TMH Counselor, Rubendev Singh Dhillon

Rubendev Singh Dhillon M.A.


Okinawa and Online

Counseling and Psychotherapy at Shintomi Office

Rubendev Singh Dhillon is a Level 2 Member and Registered Counsellor with the Australian Counseling Association (ACA) and a Licensed Registered Counselor with the Board of Counselors, Malaysia. He completed his BA in Psychology at Nottingham University UK at their Malaysia campus. He served as a therapist for children with learning disabilities, autism and ADHD at the National Autism Society of Malaysia. In 2018, he obtained a Master in Professional Counseling from Monash University of Australia. During his training, he worked with a diverse range of individuals in multiple settings such as a psychosocial rehabilitation center, a children’s care home and a vocational school for abandoned adolescents.

Rubendev has worked with individuals experiencing generalized anxiety, depression, social anxiety, behavioral problems, schizophrenia, bipolar disorder, PTSD and substance abuse. He recently ventured into virtual counseling since seeing a post-pandemic surge in need for online mental health services. Through an  online platform, he has worked with individuals facing relationship issues, suicidal ideation, domestic abuse and self-harm behaviours.  Rubendev uses cognitive behavioral therapy (CBT), client-centered therapy, and has been expanding his focus on acceptance and commitment therapy (ACT). He also utilizes tools from other modalities such as narrative therapy, solution focused therapy, gestalt therapy and mindfulness.

Rubendev believes that fulfillment and satisfaction are attainable goals in life through therapy and is passionate in helping others develop healthy relationships with themselves and others. He facilitates focus on self-awareness through ‘being in the moment’ and in noticing the changes and interaction between thoughts, emotions and behaviors. Being cognitive-based, he helps clients challenge unhelpful thought patterns and encourages people in identifying helpful coping solutions.

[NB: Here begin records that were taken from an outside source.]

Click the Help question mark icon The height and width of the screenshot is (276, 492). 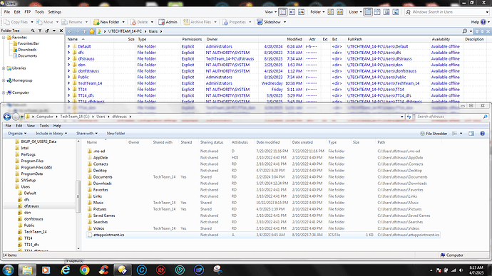tap(483, 22)
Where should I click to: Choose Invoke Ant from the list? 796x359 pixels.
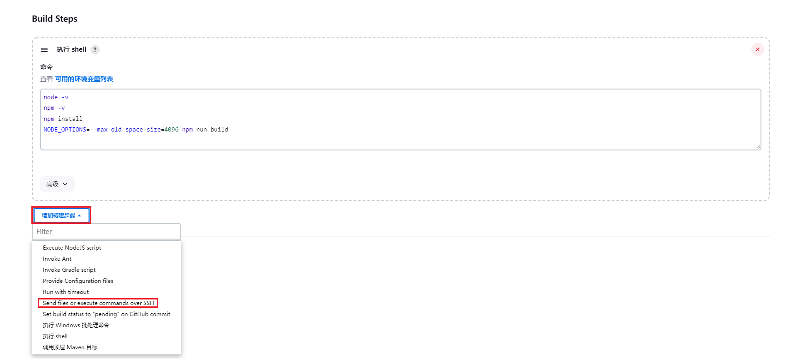pos(57,259)
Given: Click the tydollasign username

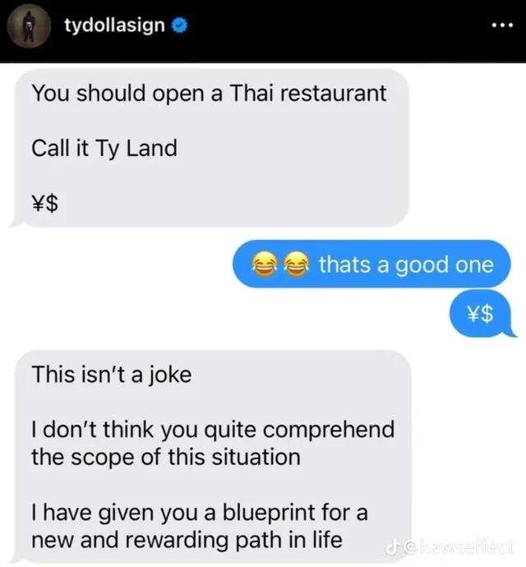Looking at the screenshot, I should click(x=115, y=25).
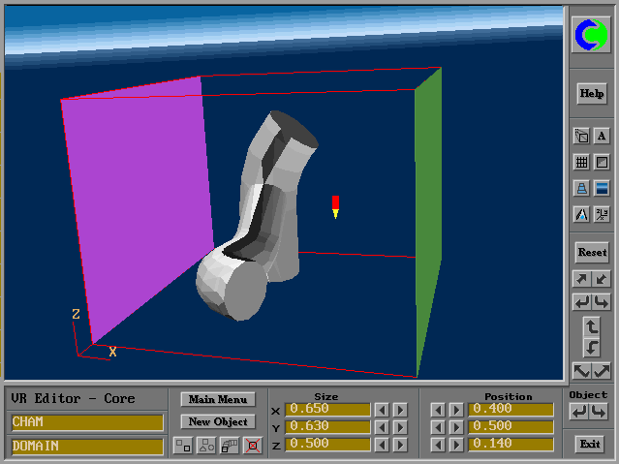Open the Main Menu

[x=217, y=399]
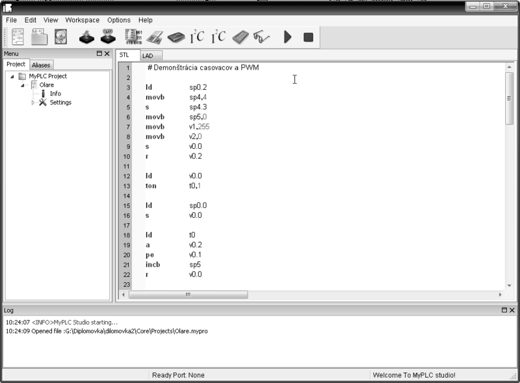Screen dimensions: 520x383
Task: Save using the hard disk icon
Action: 60,37
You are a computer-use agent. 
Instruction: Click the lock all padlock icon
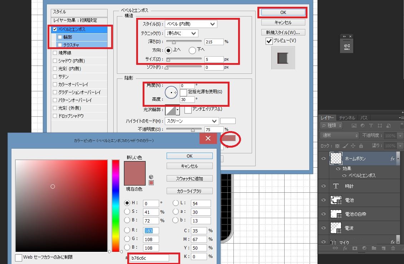(361, 146)
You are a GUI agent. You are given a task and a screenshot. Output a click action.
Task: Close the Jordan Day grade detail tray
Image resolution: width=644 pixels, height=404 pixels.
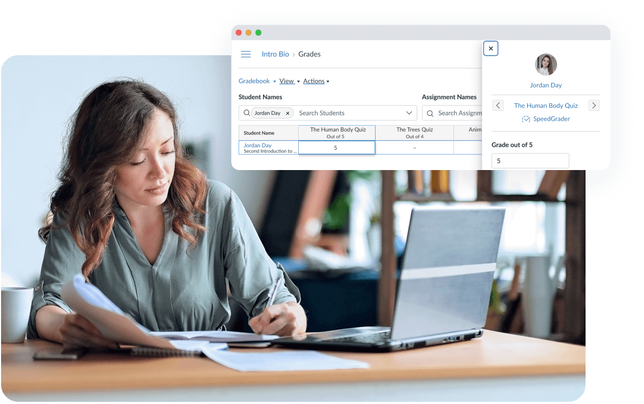(x=491, y=49)
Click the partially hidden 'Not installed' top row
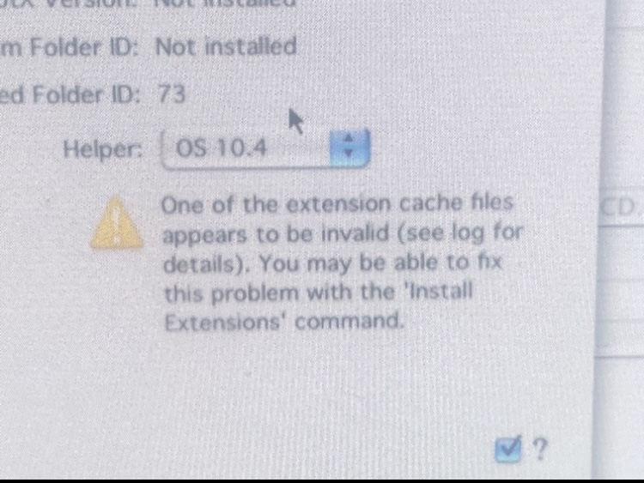Image resolution: width=644 pixels, height=483 pixels. click(225, 3)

What are your specialities?

I find that I approach therapy from an ‘ecological’ standpoint and allow for initial sessions to take their own course. I believe that therapy is a journey for both the client and the counselor. I factor in systems beyond the client themselves as part of their experience. This may include sibling relationships, religious belief, community affiliations, political preferences and social connections. I am empathetic towards and take a keen interest in each person’s story while remaining sensitive toward the psychological – emotional, cognitive and behavioral – constructs that may shape this. These systems and constructs are interconnected and influence each other in our daily interactions. Their role in shaping us, both in and outside of therapy, is relevant.  I believe that the client is in the driver’s seat of their story at all times and is seeking therapy to navigate their experiences effectively.

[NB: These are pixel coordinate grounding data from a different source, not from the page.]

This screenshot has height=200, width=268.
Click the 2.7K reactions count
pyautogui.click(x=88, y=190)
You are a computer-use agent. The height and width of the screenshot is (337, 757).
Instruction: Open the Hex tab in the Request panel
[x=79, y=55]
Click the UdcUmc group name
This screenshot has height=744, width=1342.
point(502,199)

What populations have you worked with?

I have worked a lot  with children in various settings,  along with their parents or caretakers, who have experienced a range of different challenges  such as abandonment, foster care, vocational care homes, autism, ADHD, and learning disability. I have also worked together with adolescents and adults across a range of areas such as career, relationships, self-esteem, burnout, grief, anxiety, depression, substance abuse, post-traumatic stress disorder (PTSD) and personal trauma. I have also worked with families having difficulty communicating with their children, creating tension in the home environment. This has involved conducting sessions in their residence so as to observe them in their natural environment and the associated dynamics. This is the population I would hope to work  with  further as family counseling is a deep-seated interest of mine. A new population I have recently started  to work with as part of my professional development is couples seeking couples counseling.

How frequently do you recommend coming for sessions?

In the beginning I generally make a recommendation based on the severity of the presenting problem, where some clients may need more than once a week during the initial stages. At a later stage in their counseling, the same clients may find that coming in once every month is sufficient for them as things become more manageable. In my recent experience working with an online-only counseling platform, counseling was done on a daily basis, in smaller chunks referred to as byte-size coaching. I noticed that this facilitated greater rapport building and client openness. However at the same time I recommend making  sufficient time for reflection and implementation of techniques and tools learnt. Most counseling/therapeutic interventions have a recommended period and frequency of sessions when change is posited to occur and this serves as a timeline guide for both clients and counselors. I discuss this during sessions with my clients  as such recommendations need to be tailored on a case-by-case basis and according to progress.